Kavita Ramanan reports:

The 16th Applied Probability Conference, sponsored by the Applied Probability Society of INFORMS and co-sponsored by the IMS, was held from July 6–8, 2011, on the campus of the Royal Institute of Technology (KTH) in Stockholm, Sweden. This three-day conference is part of a series of biannual conferences that is considered a leading forum in applied probability.

This year’s conference was organized by Henrik Hult of KTH, Kavita Ramanan of Brown University and Martin Reiman of Bell Laboratories, Alcatel-Lucent, with the help of a program committee and a local organizing committee.
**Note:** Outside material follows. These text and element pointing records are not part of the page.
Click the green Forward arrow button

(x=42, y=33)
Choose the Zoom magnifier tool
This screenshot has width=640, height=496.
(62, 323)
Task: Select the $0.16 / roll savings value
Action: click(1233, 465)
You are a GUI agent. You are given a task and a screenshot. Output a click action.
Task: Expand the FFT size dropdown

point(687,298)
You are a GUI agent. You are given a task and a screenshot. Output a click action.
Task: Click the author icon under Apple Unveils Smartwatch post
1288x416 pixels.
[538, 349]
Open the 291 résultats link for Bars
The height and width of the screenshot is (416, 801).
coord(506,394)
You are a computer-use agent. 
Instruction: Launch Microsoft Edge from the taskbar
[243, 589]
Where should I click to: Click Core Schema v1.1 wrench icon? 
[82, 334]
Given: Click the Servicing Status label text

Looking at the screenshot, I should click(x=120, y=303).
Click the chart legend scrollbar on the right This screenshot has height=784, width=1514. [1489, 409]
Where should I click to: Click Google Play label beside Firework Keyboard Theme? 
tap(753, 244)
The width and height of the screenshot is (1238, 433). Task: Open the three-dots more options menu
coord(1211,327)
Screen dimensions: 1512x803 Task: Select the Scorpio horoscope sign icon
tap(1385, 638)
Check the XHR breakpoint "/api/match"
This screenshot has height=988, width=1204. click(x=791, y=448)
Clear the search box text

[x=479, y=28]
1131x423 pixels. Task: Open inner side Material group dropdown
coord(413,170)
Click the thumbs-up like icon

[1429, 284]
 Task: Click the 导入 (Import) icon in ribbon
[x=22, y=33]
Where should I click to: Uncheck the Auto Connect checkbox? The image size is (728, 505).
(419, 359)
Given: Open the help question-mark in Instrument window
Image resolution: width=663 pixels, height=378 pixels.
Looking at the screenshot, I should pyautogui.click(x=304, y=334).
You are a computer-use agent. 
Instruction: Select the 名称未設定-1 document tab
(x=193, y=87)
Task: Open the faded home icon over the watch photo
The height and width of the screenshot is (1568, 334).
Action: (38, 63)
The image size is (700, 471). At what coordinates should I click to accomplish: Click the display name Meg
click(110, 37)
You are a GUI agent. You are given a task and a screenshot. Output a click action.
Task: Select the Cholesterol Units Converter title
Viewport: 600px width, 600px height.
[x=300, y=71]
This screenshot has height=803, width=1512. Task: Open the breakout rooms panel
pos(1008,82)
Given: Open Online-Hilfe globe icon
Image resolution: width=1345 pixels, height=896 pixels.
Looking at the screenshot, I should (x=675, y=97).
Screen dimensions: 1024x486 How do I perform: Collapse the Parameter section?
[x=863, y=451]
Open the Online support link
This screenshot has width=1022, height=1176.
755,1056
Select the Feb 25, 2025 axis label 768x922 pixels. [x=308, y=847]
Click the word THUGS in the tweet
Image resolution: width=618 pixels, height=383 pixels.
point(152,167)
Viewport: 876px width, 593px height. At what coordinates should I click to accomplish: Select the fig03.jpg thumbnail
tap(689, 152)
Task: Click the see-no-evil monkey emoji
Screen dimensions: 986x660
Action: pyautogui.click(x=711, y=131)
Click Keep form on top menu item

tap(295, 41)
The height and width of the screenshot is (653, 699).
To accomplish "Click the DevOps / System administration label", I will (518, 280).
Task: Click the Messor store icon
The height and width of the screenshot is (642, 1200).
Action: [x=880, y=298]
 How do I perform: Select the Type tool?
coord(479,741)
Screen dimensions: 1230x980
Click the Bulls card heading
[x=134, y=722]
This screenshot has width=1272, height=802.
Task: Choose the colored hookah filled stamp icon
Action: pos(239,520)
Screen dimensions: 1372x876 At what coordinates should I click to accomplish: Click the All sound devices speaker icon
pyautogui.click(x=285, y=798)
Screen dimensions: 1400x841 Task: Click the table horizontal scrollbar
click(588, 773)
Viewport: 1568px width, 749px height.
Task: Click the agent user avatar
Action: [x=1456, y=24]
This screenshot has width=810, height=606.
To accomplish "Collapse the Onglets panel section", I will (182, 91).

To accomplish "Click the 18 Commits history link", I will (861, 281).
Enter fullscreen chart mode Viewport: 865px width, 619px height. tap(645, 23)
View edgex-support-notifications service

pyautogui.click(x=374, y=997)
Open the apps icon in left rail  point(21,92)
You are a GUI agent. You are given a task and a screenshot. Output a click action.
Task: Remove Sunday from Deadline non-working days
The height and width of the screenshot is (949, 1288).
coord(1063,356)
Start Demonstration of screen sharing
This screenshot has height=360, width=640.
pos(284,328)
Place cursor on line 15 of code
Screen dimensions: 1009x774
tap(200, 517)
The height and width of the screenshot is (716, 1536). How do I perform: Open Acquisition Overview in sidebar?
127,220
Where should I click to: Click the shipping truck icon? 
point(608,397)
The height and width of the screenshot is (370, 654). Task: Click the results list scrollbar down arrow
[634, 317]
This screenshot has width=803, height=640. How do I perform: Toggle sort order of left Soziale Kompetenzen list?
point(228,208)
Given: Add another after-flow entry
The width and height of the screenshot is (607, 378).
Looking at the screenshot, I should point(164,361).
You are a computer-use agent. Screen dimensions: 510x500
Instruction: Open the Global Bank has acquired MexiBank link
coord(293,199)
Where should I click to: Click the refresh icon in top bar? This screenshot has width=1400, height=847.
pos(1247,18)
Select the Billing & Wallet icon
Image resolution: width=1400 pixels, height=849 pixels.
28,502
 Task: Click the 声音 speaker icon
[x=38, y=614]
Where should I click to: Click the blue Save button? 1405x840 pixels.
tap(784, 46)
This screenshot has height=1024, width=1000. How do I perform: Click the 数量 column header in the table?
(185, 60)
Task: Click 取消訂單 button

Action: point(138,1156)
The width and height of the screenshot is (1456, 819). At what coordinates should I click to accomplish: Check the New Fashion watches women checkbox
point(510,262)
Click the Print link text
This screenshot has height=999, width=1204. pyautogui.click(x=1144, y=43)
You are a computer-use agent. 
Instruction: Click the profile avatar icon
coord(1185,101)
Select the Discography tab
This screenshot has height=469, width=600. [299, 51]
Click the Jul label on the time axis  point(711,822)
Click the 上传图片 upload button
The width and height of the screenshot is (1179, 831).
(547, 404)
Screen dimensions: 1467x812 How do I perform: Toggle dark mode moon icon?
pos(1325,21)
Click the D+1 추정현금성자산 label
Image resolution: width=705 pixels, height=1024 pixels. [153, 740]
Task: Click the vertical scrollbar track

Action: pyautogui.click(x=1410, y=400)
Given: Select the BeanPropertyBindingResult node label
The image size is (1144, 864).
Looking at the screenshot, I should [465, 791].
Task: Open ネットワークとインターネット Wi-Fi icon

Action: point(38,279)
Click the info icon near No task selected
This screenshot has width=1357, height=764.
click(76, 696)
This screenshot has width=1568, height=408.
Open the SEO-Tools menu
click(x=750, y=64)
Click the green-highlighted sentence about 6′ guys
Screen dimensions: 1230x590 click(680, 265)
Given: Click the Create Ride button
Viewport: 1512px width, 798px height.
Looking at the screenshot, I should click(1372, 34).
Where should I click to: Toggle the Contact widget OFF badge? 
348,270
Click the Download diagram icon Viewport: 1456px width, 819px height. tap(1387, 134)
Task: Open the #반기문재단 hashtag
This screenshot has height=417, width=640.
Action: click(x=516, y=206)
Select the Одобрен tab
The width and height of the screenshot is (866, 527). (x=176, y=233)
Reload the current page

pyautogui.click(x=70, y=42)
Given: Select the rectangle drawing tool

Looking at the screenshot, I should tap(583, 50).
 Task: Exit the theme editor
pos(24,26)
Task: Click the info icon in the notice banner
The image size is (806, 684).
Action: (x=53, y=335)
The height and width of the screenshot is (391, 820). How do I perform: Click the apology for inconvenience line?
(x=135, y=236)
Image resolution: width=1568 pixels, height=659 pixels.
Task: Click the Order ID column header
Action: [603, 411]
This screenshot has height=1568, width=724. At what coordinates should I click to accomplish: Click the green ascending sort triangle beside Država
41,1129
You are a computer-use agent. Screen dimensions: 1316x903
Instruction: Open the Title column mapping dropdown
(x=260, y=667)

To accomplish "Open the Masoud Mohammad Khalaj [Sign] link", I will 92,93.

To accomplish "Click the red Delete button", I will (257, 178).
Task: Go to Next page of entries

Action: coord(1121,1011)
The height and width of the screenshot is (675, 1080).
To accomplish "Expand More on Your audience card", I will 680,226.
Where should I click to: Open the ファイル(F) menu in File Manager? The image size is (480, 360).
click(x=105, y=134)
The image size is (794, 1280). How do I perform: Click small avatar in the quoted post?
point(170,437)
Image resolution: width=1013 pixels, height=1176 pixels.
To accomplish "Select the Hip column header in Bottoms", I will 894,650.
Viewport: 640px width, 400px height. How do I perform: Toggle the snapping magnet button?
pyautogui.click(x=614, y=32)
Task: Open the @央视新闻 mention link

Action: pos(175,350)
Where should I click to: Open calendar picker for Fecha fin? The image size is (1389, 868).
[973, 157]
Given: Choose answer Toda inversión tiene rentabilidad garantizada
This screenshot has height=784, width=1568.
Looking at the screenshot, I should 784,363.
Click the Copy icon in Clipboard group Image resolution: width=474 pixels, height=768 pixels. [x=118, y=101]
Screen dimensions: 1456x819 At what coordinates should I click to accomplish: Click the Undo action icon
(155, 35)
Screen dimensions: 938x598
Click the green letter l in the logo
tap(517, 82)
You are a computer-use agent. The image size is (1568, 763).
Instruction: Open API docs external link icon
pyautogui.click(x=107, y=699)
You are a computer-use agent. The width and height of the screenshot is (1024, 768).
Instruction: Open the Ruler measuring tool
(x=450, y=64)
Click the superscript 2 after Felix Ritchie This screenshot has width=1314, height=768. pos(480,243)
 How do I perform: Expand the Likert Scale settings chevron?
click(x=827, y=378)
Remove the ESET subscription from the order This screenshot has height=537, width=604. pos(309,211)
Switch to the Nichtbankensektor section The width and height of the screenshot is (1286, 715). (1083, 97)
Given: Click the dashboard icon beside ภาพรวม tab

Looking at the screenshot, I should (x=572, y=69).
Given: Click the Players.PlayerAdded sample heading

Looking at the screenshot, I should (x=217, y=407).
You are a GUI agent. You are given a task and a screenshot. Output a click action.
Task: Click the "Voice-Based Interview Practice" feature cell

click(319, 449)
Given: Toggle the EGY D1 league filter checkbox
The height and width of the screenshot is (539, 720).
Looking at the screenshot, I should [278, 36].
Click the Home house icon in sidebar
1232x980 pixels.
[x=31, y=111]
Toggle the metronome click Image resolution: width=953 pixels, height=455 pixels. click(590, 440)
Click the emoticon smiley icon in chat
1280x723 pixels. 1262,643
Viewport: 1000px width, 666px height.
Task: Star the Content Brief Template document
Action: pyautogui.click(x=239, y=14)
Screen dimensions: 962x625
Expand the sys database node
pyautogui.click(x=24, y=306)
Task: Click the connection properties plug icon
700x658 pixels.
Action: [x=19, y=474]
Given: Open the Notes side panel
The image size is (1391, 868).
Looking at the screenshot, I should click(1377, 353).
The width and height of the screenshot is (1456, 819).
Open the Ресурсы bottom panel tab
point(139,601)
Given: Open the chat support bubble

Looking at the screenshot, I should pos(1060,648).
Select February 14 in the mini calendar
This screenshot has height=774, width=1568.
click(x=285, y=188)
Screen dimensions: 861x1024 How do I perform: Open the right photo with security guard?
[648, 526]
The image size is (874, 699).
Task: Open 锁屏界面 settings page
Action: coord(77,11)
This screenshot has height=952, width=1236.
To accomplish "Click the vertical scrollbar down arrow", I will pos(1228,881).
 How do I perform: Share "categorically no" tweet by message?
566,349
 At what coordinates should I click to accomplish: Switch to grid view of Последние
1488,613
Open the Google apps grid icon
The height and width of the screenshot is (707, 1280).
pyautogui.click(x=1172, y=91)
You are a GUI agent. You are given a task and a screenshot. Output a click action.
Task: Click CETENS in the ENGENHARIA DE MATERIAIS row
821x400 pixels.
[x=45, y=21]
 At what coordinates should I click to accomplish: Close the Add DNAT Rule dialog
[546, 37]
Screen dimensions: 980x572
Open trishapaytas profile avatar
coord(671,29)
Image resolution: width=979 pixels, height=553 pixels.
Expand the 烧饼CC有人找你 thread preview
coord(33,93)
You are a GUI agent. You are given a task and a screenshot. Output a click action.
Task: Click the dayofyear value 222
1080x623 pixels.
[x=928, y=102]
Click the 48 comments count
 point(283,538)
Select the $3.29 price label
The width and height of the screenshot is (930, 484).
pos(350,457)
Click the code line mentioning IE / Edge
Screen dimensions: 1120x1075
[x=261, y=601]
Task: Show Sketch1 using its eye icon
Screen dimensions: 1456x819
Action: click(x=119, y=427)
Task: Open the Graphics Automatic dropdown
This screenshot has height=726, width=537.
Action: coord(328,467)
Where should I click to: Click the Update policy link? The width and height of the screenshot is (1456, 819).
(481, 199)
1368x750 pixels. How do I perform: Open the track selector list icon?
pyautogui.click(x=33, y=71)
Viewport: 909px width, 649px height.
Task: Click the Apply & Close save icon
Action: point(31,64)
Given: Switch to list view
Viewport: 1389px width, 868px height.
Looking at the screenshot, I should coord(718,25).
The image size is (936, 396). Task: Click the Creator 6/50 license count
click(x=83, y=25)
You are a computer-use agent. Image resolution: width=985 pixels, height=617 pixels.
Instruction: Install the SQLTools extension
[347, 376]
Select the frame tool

The conference had over 350 participants from 36 countries spanning 5 continents. There were approximately 44 invited sessions, 16 contributed sessions and 42 additional sessions of contributed talks. Funding for advanced graduate students, post-doctoral fellows and researchers with recently completed PhDs to attend the conference was provided by the Division of Mathematical Sciences at the National Science Foundation. Additional support was provided by Brown University, KTH, Stockholm University, Uppsala University, the Swedish Research Council, the Bernoulli Society and the Swedish Statistical Society.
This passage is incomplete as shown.